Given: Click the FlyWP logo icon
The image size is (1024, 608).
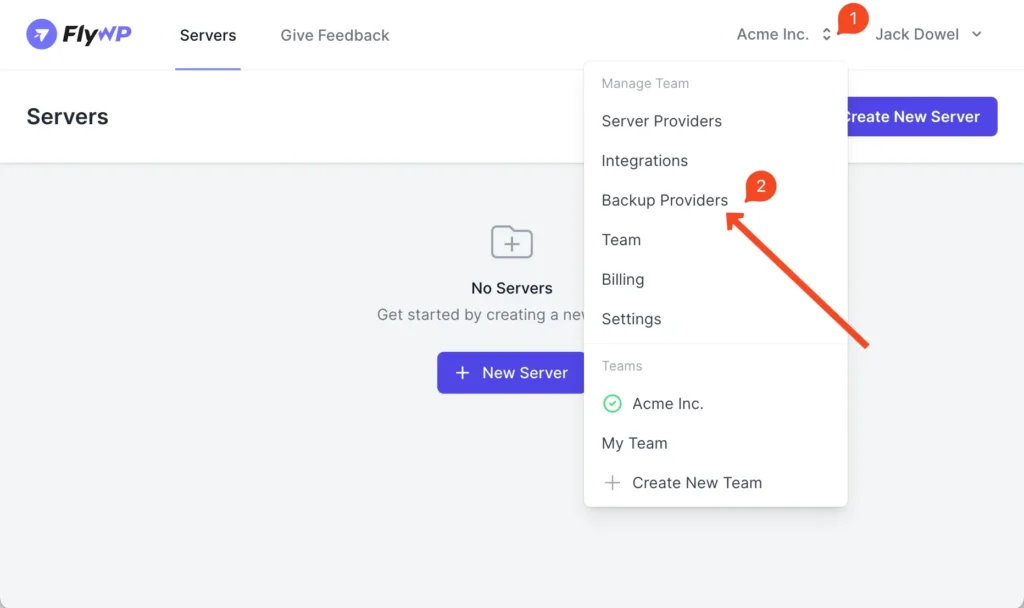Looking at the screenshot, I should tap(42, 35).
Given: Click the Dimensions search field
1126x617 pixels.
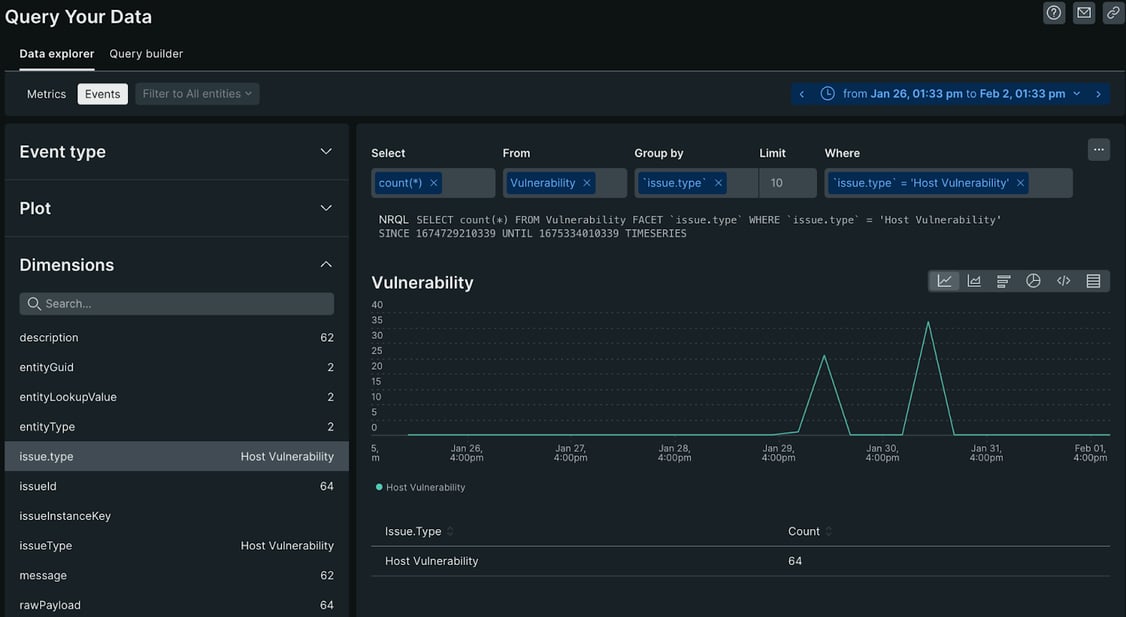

▶ [WHAT TO WORK ON]
Can you repeat every record above exactly, apart from the pictures?

▶ [RESPONSE TO THIS TASK]
Given: Click the FlyWP logo icon
The image size is (1024, 608).
Looking at the screenshot, I should tap(42, 35).
Given: Click the Dimensions search field
1126x617 pixels.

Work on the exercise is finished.